Blogging Bookstores

I live in Philadelphia, a wonderful city, vibrant and diverse, with a downtown that thrives after dark and on weekends, with residential neighborhoods that are cosmopolitan here and provincial there. Arts and culture? We have museums to rival those in D.C. or New York. We have restaurants offering every imaginable cuisine. We have a wonderful symphony orchestra and a magnificent concert hall in which to enjoy music. We have opera and theater and sports, lots of sports. We have Wi-Fi, and soon we’ll even have casinos (though hopefully not).

Bookstores? We don’t have so many. We don’t have enough, anyway. Or maybe it’s that I’ve lived here too long and seen too many wither and go. Do we really need bookstores anymore? Can’t we just do it all online? I’ll admit, I’m a fan of internet shopping. I can get anything from anywhere without leaving my chair, and I can get it delivered, overnight, when I’m impatient or last-minute or both. But maybe I’m a Luddite when it comes to browsing, to discovery, which is the real joy and purpose of a good bookstore and which can’t be duplicated virtually, not yet anyway. Sure, I can look inside books electronically at a number of websites. But I can’t hold one in my hands and feel its heft, smell the paper. Or notice that the pages aren’t flat, not really. They have depth. They have texture. I have a very nice wide screen monitor, but I still can’t see the type leap out at me when I stand with my head bent like a scribe while a stream of people flows quietly around me, or sink to the floor in a narrow aisle and give in to serious contemplation.

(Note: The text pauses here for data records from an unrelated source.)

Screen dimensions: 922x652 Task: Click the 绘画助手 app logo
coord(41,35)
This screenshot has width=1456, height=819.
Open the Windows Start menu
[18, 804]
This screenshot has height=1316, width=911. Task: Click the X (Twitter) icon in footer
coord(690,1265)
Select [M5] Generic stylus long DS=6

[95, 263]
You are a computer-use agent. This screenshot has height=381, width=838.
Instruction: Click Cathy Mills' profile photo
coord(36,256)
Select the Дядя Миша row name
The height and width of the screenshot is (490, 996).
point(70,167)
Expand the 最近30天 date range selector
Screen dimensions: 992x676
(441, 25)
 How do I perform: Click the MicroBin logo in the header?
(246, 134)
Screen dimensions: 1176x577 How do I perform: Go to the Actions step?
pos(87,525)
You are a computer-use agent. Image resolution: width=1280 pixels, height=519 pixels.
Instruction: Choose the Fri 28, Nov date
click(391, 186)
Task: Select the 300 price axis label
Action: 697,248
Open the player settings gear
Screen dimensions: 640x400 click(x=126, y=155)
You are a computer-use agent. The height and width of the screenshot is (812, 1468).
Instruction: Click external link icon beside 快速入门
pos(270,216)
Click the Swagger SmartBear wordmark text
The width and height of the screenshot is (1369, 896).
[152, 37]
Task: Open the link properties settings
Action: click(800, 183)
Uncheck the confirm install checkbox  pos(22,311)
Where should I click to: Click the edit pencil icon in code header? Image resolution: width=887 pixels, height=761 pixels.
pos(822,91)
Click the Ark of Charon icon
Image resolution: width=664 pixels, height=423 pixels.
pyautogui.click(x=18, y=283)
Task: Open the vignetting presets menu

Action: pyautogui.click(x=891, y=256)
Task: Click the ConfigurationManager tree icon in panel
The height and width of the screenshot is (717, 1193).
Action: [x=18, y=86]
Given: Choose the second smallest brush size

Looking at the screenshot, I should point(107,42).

I think we’ve gone from around twenty to less than five independent bookstores in the city of Philadelphia. I think that’s not acceptable. Unfortunately there’s not much I can do about it. Except maybe frequent the ones that are left. O.k., so I’ll shop online some of the time; but I’ll also take a jaunt outside now and then, get my vitamin D from a little sunlight, peruse an indie bookstore’s offerings, and maybe even buy a few.

My favorite shop? There are two here in Philadelphia I must mention, in case you choose to visit or pass on the information. The first is Robins, which survives, though in a bravely, sadly scaled down version of its former self. Larry Robins is an institution in Philadelphia. His grandfather opened the store in 1936. Larry has been in the book business for more than forty years. Not only that, he’s championed the progressive side of related and relevant causes: censorship, blacklisting, freedom of speech. Tropic of Cancer. The Communist Manifesto. Mein Kampf. Salman Rushdie. All available, always available. Author readings? No place has been kinder or a bigger tent for every style and point of view. Fiction, politics, verse. He’s sponsored it all, and it’s still his store where authors, especially poets, and their Philadelphia audiences still congregate today.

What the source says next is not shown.